Ainsi, le 6 août 2016 , deux nouveaux articles feront leur apparition dans le code de commerce. Le futur article L. 341-1, dont l’intelligibilité à première lecture est toute relative, précise le champ d’application de ces dispositions tout en imposant un terme identique ainsi qu’une résiliation commune à l’ensemble des contrats d’affiliation conclus entre les mêmes parties, enchevêtrant ainsi notion et régime. L’article L. 341-2 s’intéresse pour sa part aux clauses restrictives de concurrence post-contractuelles, dont il ne fait, pour l’essentiel, que rappeler les exigences de validité classiques. La teneur et le caractère relativement timoré du texte définitif tranchent radicalement avec les débats passionnés qu’a suscités son adoption. Cependant, pour avoir perdu en substance au fil du processus législatif, les futurs articles L. 341-1 et L. 341-2 n’en ont pas pour autant gagné en intelligibilité. En somme, le commentateur éprouve sans doute plus de difficultés à rendre compte clairement de leur champ d’application qu’à dépeindre le régime qu’ils instaurent. À supposer qu’un nouveau contrat d’affiliation voie le jour à l’été 2016, la moindre des difficultés ne sera probablement pas sa qualification (I), qui retiendra manifestement davantage l’attention que son futur régime (II).

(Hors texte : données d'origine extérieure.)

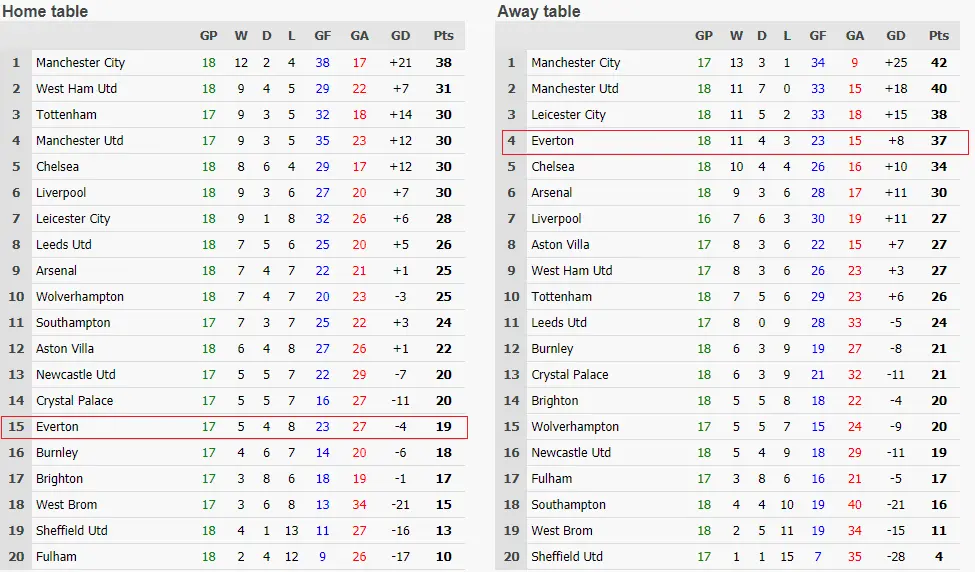This screenshot has width=975, height=572.
Task: Click Leicester City in Away table
Action: coord(568,115)
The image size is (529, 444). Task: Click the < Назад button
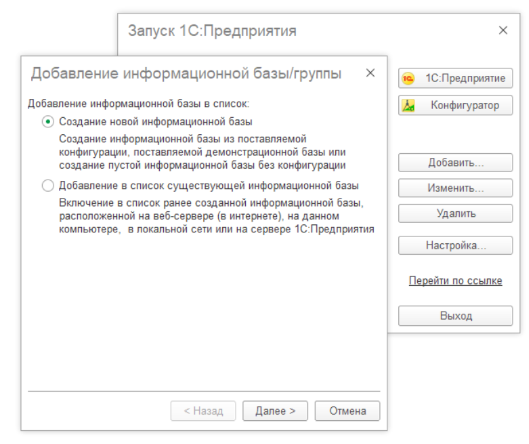203,411
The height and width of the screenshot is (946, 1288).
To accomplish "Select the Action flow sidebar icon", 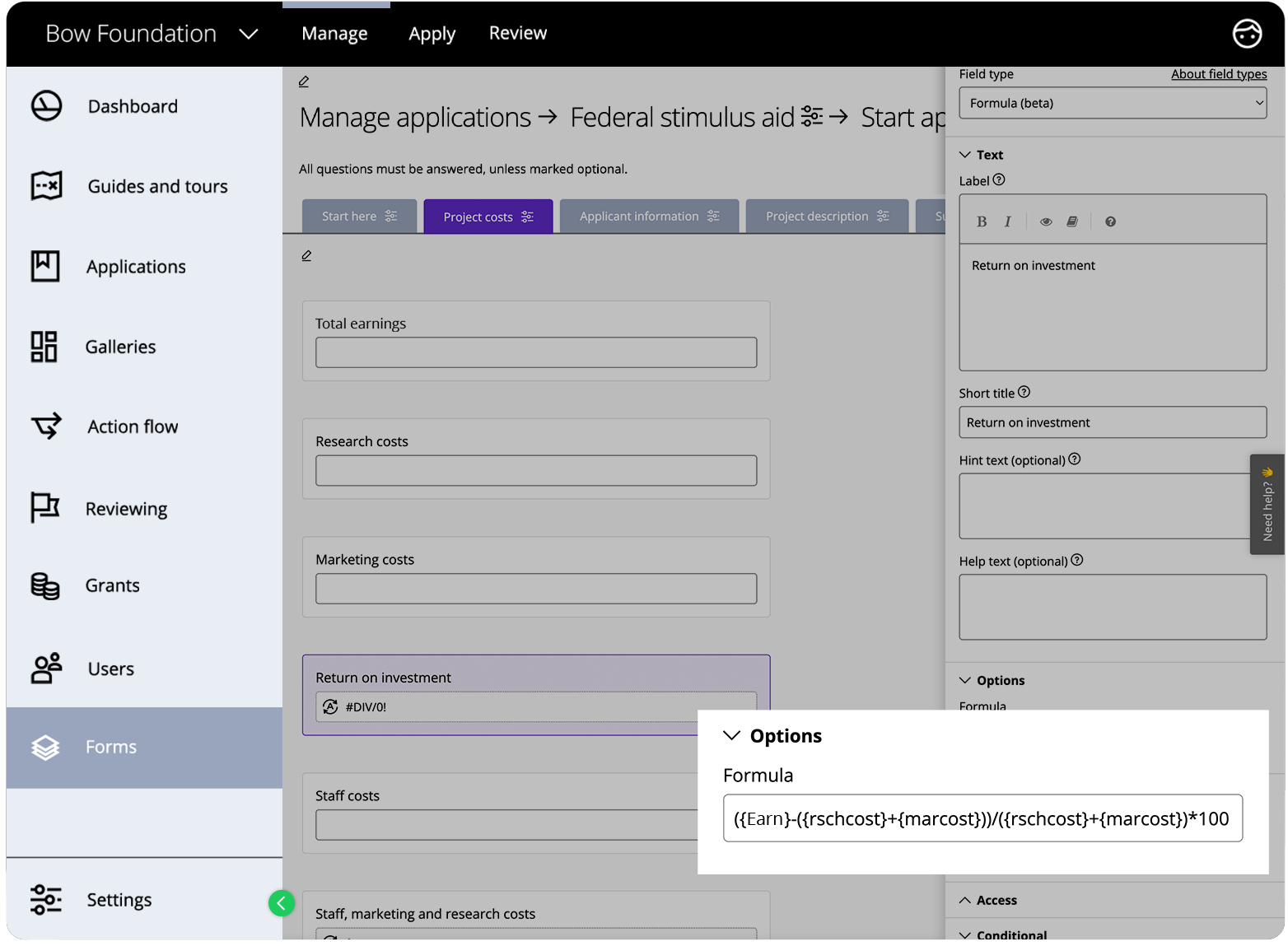I will pos(47,426).
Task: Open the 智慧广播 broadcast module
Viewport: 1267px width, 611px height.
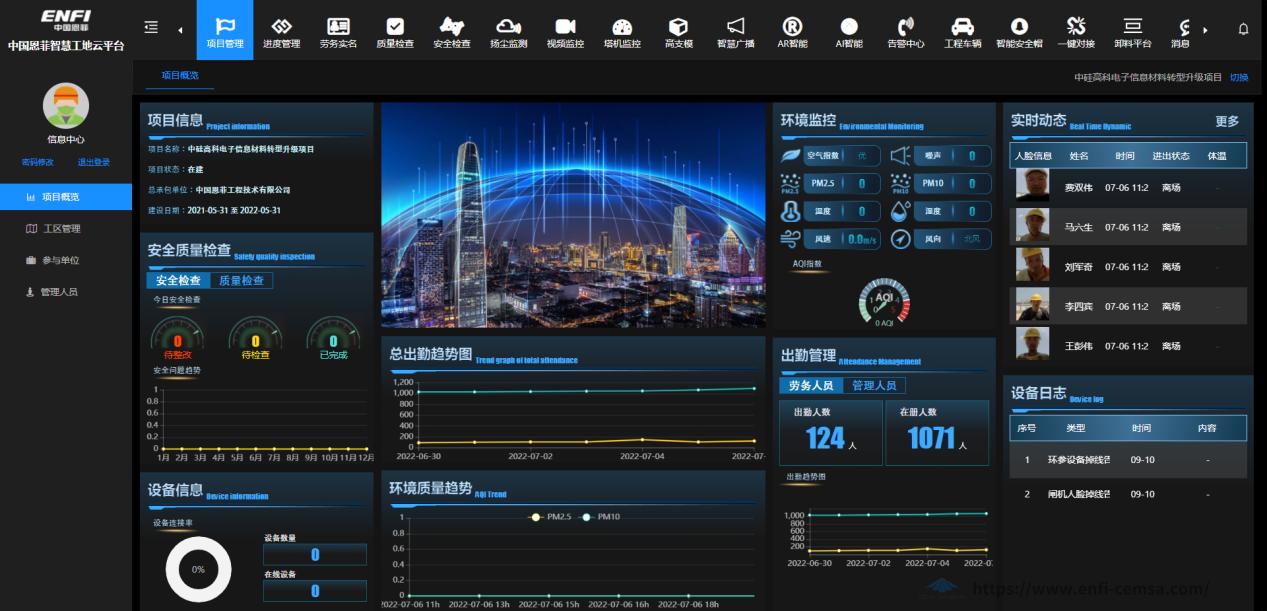Action: 735,31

I- Le nouveau contrat d’affiliation : une définition alambiquée
Le contrat d’affiliation est traditionnellement conçu comme la convention conclue entre un groupement ou une centrale d’achats et les distributeurs du groupe, « par laquelle se trouve recherchée, pour une durée correspondant à l’importance des aides consenties au distributeur par le regroupement, une discipline commerciale des distributeurs désignés alors comme les ‘‘affiliés’’, qui permet d’obtenir des conditions encore plus avantageuses auprès des fournisseurs » . Ayant ainsi pour finalité l’adhésion à un regroupement à l’achat, le contrat d’affiliation se distinguerait dès lors des conventions ayant pour objet l’adhésion à un réseau , bien qu’elle en demeure le complément naturel. La définition retenue par la loi du 6 août 2015 se veut bien plus large et embrasse, à quelques exclusions près, l’ensemble des techniques permettant l’intégration de commerçants indépendants au sein d’un réseau de distribution. Catégorie vaste aux contours encore mal définis, le nouveau contrat d’affiliation englobe ainsi des figures contractuelles bien connues, telles que la franchise, la concession, la gérance-mandat, la licence de marque ou encore la commission-affiliation. Nouveau contrat nommé, sa qualification est fonction non seulement du contenu de la convention (B), mais encore de la qualité des parties (A).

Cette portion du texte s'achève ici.